Stored dataset items:
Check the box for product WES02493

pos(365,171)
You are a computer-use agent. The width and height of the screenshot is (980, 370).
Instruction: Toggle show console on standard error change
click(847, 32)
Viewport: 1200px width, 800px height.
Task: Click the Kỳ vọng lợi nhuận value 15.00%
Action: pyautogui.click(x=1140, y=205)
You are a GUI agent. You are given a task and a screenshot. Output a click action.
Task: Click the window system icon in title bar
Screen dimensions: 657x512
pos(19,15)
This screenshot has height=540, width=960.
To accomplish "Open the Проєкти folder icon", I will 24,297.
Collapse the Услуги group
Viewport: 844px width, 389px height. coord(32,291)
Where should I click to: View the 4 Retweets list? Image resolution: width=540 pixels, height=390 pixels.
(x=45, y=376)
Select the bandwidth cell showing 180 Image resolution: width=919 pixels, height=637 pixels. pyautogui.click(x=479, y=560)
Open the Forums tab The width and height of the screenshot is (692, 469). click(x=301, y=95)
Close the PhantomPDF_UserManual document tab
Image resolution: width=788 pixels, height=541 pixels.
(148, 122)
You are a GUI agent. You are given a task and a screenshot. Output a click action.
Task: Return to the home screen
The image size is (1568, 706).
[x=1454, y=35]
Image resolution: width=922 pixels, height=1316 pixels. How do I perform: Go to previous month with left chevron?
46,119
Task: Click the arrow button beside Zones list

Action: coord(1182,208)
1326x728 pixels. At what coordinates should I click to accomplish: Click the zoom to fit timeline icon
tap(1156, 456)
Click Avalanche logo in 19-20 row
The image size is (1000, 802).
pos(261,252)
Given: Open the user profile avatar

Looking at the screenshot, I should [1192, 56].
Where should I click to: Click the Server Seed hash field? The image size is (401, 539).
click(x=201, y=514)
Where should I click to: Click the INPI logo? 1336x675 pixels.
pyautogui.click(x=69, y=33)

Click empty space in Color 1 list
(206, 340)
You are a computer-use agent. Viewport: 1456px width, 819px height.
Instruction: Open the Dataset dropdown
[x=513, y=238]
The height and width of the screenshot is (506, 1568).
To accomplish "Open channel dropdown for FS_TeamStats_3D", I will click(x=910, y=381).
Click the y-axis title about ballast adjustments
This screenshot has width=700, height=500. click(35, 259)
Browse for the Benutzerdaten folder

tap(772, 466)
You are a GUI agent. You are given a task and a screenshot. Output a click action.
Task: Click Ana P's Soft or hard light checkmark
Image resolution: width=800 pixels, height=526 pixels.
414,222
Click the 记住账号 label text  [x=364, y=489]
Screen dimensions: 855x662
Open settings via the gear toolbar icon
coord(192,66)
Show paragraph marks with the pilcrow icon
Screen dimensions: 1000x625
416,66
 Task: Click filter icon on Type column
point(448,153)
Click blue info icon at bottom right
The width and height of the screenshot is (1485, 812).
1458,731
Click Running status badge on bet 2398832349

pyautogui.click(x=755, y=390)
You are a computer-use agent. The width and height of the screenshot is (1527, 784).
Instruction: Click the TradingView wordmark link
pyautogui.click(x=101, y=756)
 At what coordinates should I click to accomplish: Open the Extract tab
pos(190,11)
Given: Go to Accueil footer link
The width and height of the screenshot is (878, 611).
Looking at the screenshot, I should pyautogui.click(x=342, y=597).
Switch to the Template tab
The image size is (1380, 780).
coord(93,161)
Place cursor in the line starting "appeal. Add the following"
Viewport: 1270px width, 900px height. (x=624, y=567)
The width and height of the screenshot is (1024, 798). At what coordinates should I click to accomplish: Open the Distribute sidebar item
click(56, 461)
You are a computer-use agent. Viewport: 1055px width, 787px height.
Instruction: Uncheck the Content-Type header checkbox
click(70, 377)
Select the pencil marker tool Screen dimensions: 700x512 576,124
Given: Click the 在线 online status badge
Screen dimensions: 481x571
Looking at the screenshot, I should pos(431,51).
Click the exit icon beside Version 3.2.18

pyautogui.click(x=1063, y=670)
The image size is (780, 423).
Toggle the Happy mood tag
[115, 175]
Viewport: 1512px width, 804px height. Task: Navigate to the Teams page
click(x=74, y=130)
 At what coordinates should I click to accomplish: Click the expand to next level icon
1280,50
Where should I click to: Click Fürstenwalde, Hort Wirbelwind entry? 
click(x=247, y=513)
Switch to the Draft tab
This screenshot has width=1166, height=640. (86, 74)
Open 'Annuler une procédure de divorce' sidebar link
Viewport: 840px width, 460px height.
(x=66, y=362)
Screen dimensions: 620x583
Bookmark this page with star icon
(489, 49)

-- What the exercise asks --
Generate an exact reproduction of all entries.

-- Answer section --
Check the box for product WES02493

pos(365,171)
You are a computer-use agent. The width and height of the screenshot is (980, 370).
Instruction: Toggle show console on standard error change
click(847, 32)
Viewport: 1200px width, 800px height.
Task: Click the Kỳ vọng lợi nhuận value 15.00%
Action: pyautogui.click(x=1140, y=205)
You are a GUI agent. You are given a task and a screenshot. Output a click action.
Task: Click the window system icon in title bar
Screen dimensions: 657x512
pos(19,15)
This screenshot has height=540, width=960.
To accomplish "Open the Проєкти folder icon", I will 24,297.
Collapse the Услуги group
Viewport: 844px width, 389px height. coord(32,291)
Where should I click to: View the 4 Retweets list? Image resolution: width=540 pixels, height=390 pixels.
(x=45, y=376)
Select the bandwidth cell showing 180 Image resolution: width=919 pixels, height=637 pixels. pyautogui.click(x=479, y=560)
Open the Forums tab The width and height of the screenshot is (692, 469). click(x=301, y=95)
Close the PhantomPDF_UserManual document tab
Image resolution: width=788 pixels, height=541 pixels.
(148, 122)
You are a GUI agent. You are given a task and a screenshot. Output a click action.
Task: Return to the home screen
The image size is (1568, 706).
[x=1454, y=35]
Image resolution: width=922 pixels, height=1316 pixels. How do I perform: Go to previous month with left chevron?
46,119
Task: Click the arrow button beside Zones list

Action: coord(1182,208)
1326x728 pixels. At what coordinates should I click to accomplish: Click the zoom to fit timeline icon
tap(1156, 456)
Click Avalanche logo in 19-20 row
The image size is (1000, 802).
pos(261,252)
Given: Open the user profile avatar

Looking at the screenshot, I should [1192, 56].
Where should I click to: Click the Server Seed hash field? The image size is (401, 539).
click(x=201, y=514)
Where should I click to: Click the INPI logo? 1336x675 pixels.
pyautogui.click(x=69, y=33)

Click empty space in Color 1 list
(206, 340)
You are a computer-use agent. Viewport: 1456px width, 819px height.
Instruction: Open the Dataset dropdown
[x=513, y=238]
The height and width of the screenshot is (506, 1568).
To accomplish "Open channel dropdown for FS_TeamStats_3D", I will click(x=910, y=381).
Click the y-axis title about ballast adjustments
This screenshot has width=700, height=500. click(35, 259)
Browse for the Benutzerdaten folder

tap(772, 466)
You are a GUI agent. You are given a task and a screenshot. Output a click action.
Task: Click Ana P's Soft or hard light checkmark
Image resolution: width=800 pixels, height=526 pixels.
414,222
Click the 记住账号 label text  [x=364, y=489]
Screen dimensions: 855x662
Open settings via the gear toolbar icon
coord(192,66)
Show paragraph marks with the pilcrow icon
Screen dimensions: 1000x625
416,66
 Task: Click filter icon on Type column
point(448,153)
Click blue info icon at bottom right
The width and height of the screenshot is (1485, 812).
1458,731
Click Running status badge on bet 2398832349

pyautogui.click(x=755, y=390)
You are a computer-use agent. The width and height of the screenshot is (1527, 784).
Instruction: Click the TradingView wordmark link
pyautogui.click(x=101, y=756)
 At what coordinates should I click to accomplish: Open the Extract tab
pos(190,11)
Given: Go to Accueil footer link
The width and height of the screenshot is (878, 611).
Looking at the screenshot, I should pyautogui.click(x=342, y=597).
Switch to the Template tab
The image size is (1380, 780).
coord(93,161)
Place cursor in the line starting "appeal. Add the following"
Viewport: 1270px width, 900px height. (x=624, y=567)
The width and height of the screenshot is (1024, 798). At what coordinates should I click to accomplish: Open the Distribute sidebar item
click(56, 461)
You are a computer-use agent. Viewport: 1055px width, 787px height.
Instruction: Uncheck the Content-Type header checkbox
click(70, 377)
Select the pencil marker tool Screen dimensions: 700x512 576,124
Given: Click the 在线 online status badge
Screen dimensions: 481x571
Looking at the screenshot, I should pos(431,51).
Click the exit icon beside Version 3.2.18

pyautogui.click(x=1063, y=670)
The image size is (780, 423).
Toggle the Happy mood tag
[115, 175]
Viewport: 1512px width, 804px height. Task: Navigate to the Teams page
click(x=74, y=130)
 At what coordinates should I click to accomplish: Click the expand to next level icon
1280,50
Where should I click to: Click Fürstenwalde, Hort Wirbelwind entry? 
click(x=247, y=513)
Switch to the Draft tab
This screenshot has width=1166, height=640. (86, 74)
Open 'Annuler une procédure de divorce' sidebar link
Viewport: 840px width, 460px height.
(x=66, y=362)
Screen dimensions: 620x583
Bookmark this page with star icon
(489, 49)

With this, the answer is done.